Data Block Start

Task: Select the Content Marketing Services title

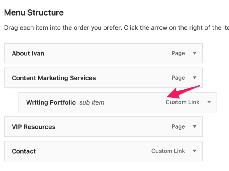Action: tap(54, 78)
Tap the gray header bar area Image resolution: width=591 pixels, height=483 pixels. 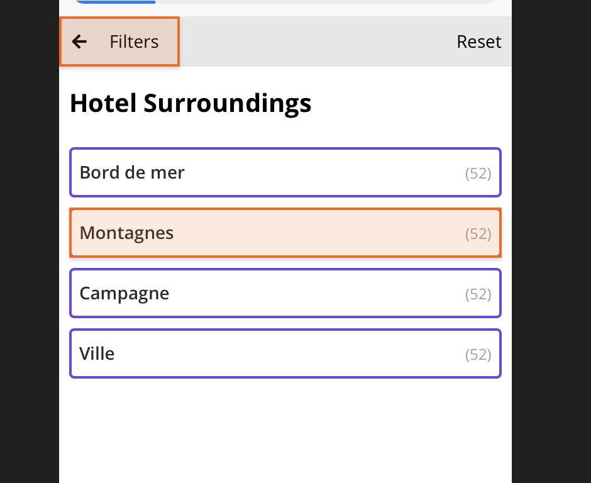click(x=314, y=42)
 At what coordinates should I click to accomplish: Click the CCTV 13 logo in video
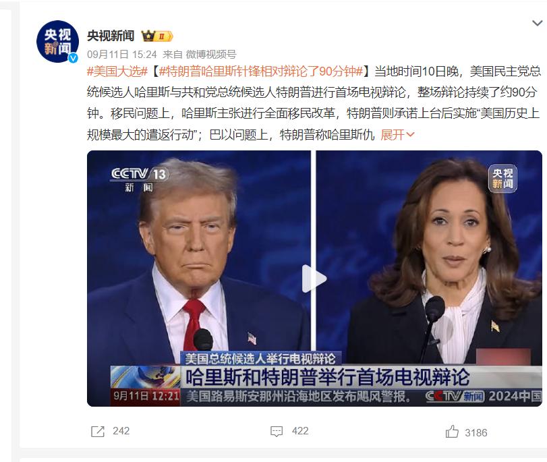[x=140, y=179]
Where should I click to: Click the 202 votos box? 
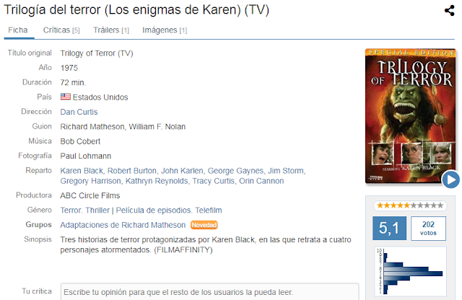coord(428,229)
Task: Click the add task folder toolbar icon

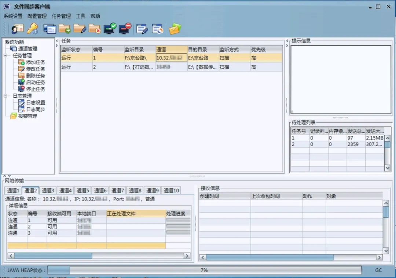Action: coord(65,29)
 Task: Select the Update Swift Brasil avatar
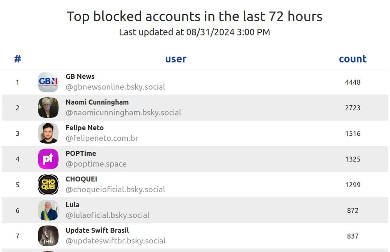pos(48,236)
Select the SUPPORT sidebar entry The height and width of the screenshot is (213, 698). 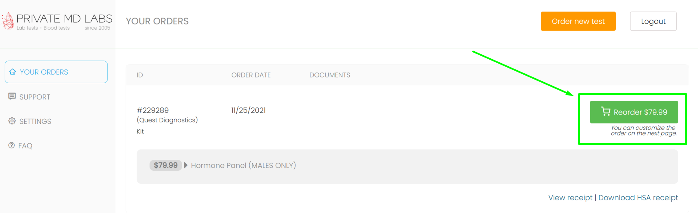click(x=35, y=97)
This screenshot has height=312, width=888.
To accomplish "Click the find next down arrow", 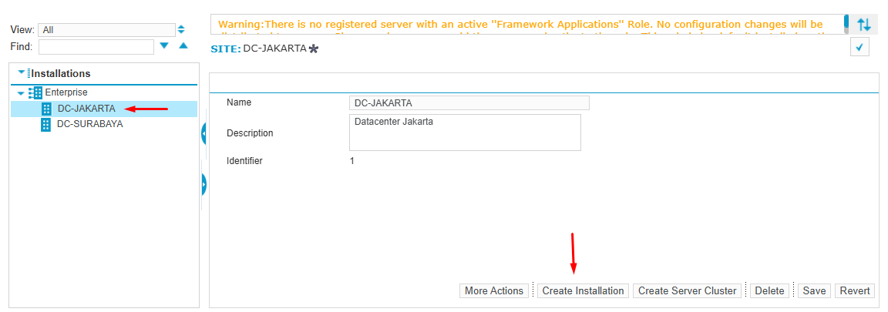I will (x=164, y=47).
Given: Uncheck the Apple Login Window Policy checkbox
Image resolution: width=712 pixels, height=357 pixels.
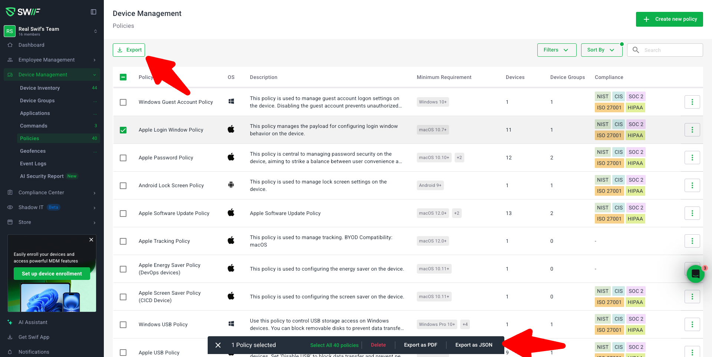Looking at the screenshot, I should tap(123, 130).
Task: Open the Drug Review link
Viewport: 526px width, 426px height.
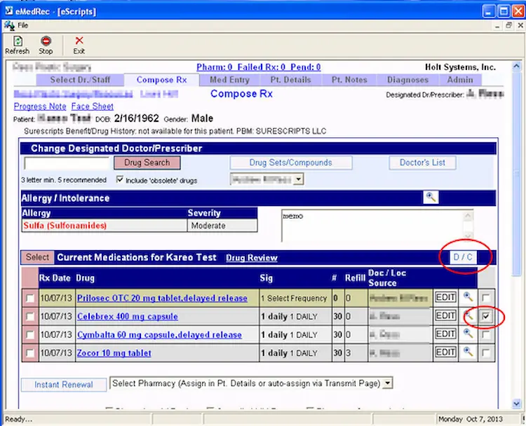Action: (x=251, y=258)
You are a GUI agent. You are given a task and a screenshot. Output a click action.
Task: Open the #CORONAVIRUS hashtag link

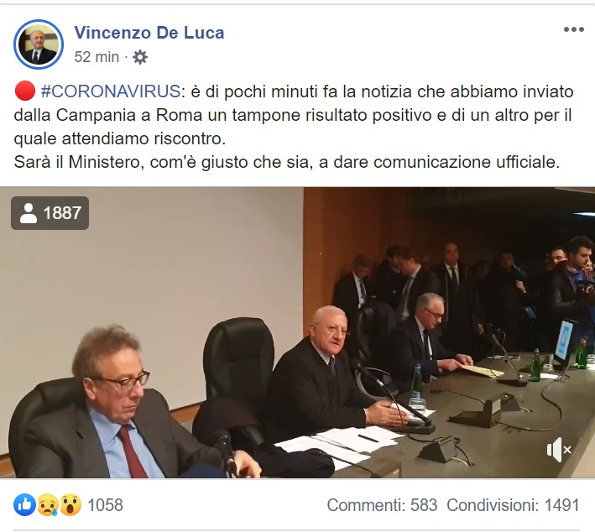tap(111, 91)
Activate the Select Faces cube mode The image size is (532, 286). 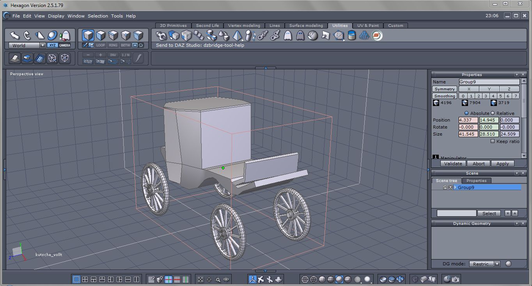101,35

Data Block End

◆ Exercise brief
Word for word, write out the lines above running from the one with "Given: Uncheck the" up to and including the one with "You are a GUI". Drop any picture.

◆ Answer to this task
Given: Uncheck the Apple Login Window Policy checkbox
Image resolution: width=712 pixels, height=357 pixels.
Looking at the screenshot, I should tap(123, 130).
Task: Open the Drug Review link
Viewport: 526px width, 426px height.
Action: (x=251, y=258)
You are a GUI agent. You are given a task and a screenshot. Output a click action.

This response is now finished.